YOUR OBJECTIVE: Read through the lines below for the string "target" and copy each one that has it.

##### DATA EXCERPTS #####

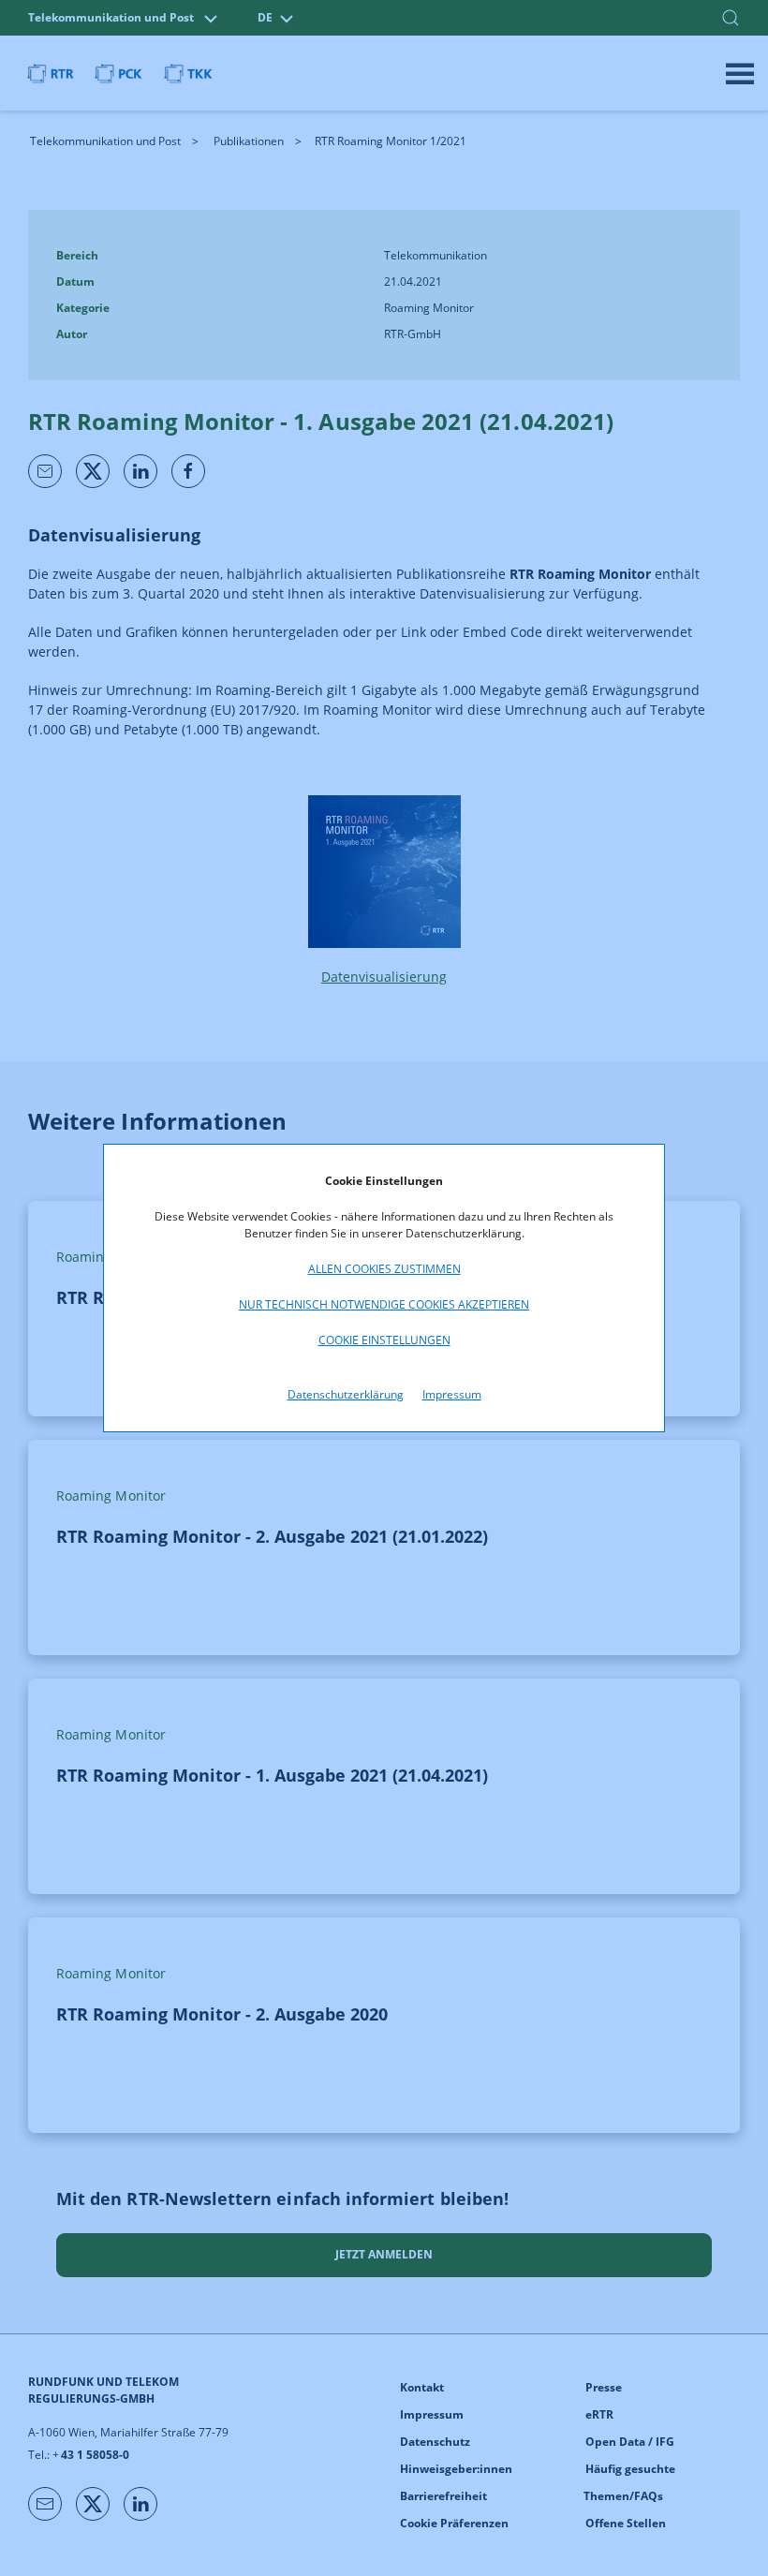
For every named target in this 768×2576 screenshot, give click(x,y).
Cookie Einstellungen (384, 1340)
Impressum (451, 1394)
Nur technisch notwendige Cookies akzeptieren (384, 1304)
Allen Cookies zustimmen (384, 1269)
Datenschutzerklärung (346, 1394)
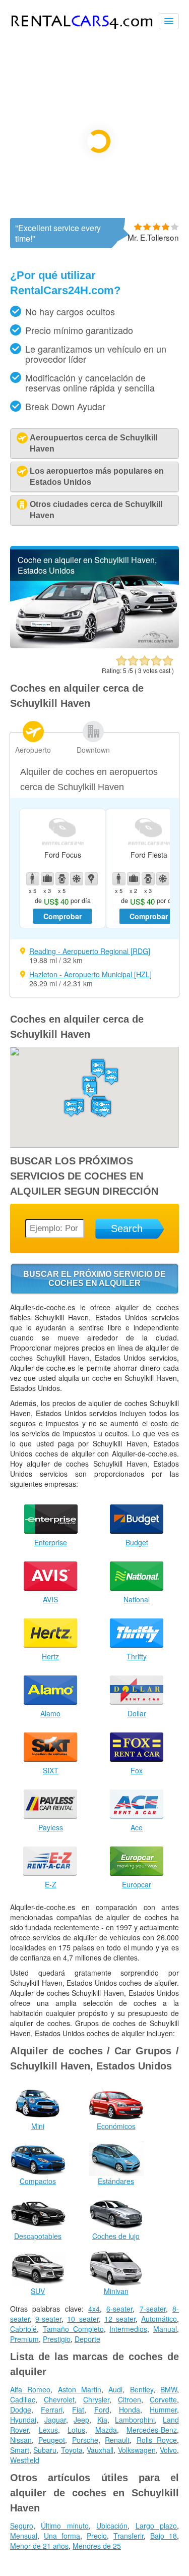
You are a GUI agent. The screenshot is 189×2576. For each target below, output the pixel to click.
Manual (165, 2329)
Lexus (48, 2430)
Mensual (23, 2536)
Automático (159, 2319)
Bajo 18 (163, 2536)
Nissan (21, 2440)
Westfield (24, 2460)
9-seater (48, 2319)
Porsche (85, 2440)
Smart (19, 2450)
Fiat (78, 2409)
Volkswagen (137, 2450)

#####

YOUR SOLUTION:
For every named target in this 768×2576 screenshot, give click(x,y).
You are a GUI agent. The screenshot is 189×2576. For each target below, output the pixel to click.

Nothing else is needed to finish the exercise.